(Records from a data source)
####################
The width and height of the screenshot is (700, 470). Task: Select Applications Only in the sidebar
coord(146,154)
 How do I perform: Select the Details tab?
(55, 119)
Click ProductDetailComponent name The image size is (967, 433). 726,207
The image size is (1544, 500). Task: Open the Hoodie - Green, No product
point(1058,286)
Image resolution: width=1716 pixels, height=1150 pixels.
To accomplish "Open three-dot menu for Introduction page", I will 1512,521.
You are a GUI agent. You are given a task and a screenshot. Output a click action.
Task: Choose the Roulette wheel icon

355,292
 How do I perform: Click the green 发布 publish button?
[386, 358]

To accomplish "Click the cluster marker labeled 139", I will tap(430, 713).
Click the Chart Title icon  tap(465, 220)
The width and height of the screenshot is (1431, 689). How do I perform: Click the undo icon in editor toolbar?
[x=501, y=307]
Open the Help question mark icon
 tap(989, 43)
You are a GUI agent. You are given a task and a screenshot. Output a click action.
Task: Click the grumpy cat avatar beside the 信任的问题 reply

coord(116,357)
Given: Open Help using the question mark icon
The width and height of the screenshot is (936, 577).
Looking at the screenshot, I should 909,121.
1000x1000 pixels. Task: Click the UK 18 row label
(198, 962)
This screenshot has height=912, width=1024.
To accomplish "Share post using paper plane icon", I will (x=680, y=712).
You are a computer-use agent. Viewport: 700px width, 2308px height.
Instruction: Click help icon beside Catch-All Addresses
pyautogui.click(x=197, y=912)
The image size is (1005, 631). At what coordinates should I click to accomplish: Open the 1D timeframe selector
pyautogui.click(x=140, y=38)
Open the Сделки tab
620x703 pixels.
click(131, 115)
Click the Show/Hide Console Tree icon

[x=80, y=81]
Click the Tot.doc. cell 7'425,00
####################
[WORK INSTRUCTIONS] All of the entries must be given again, word for word.

[EXPECTED ANSWER]
The width and height of the screenshot is (700, 470). Task: Select Applications Only in the sidebar
coord(146,154)
 How do I perform: Select the Details tab?
(55, 119)
Click ProductDetailComponent name The image size is (967, 433). 726,207
The image size is (1544, 500). Task: Open the Hoodie - Green, No product
point(1058,286)
Image resolution: width=1716 pixels, height=1150 pixels.
To accomplish "Open three-dot menu for Introduction page", I will 1512,521.
You are a GUI agent. You are given a task and a screenshot. Output a click action.
Task: Choose the Roulette wheel icon

355,292
 How do I perform: Click the green 发布 publish button?
[386, 358]

To accomplish "Click the cluster marker labeled 139", I will tap(430, 713).
Click the Chart Title icon  tap(465, 220)
The width and height of the screenshot is (1431, 689). How do I perform: Click the undo icon in editor toolbar?
[x=501, y=307]
Open the Help question mark icon
 tap(989, 43)
You are a GUI agent. You are given a task and a screenshot. Output a click action.
Task: Click the grumpy cat avatar beside the 信任的问题 reply

coord(116,357)
Given: Open Help using the question mark icon
The width and height of the screenshot is (936, 577).
Looking at the screenshot, I should 909,121.
1000x1000 pixels. Task: Click the UK 18 row label
(198, 962)
This screenshot has height=912, width=1024.
To accomplish "Share post using paper plane icon", I will (x=680, y=712).
You are a computer-use agent. Viewport: 700px width, 2308px height.
Instruction: Click help icon beside Catch-All Addresses
pyautogui.click(x=197, y=912)
The image size is (1005, 631). At what coordinates should I click to accomplish: Open the 1D timeframe selector
pyautogui.click(x=140, y=38)
Open the Сделки tab
620x703 pixels.
click(131, 115)
Click the Show/Hide Console Tree icon

[x=80, y=81]
Click the Tot.doc. cell 7'425,00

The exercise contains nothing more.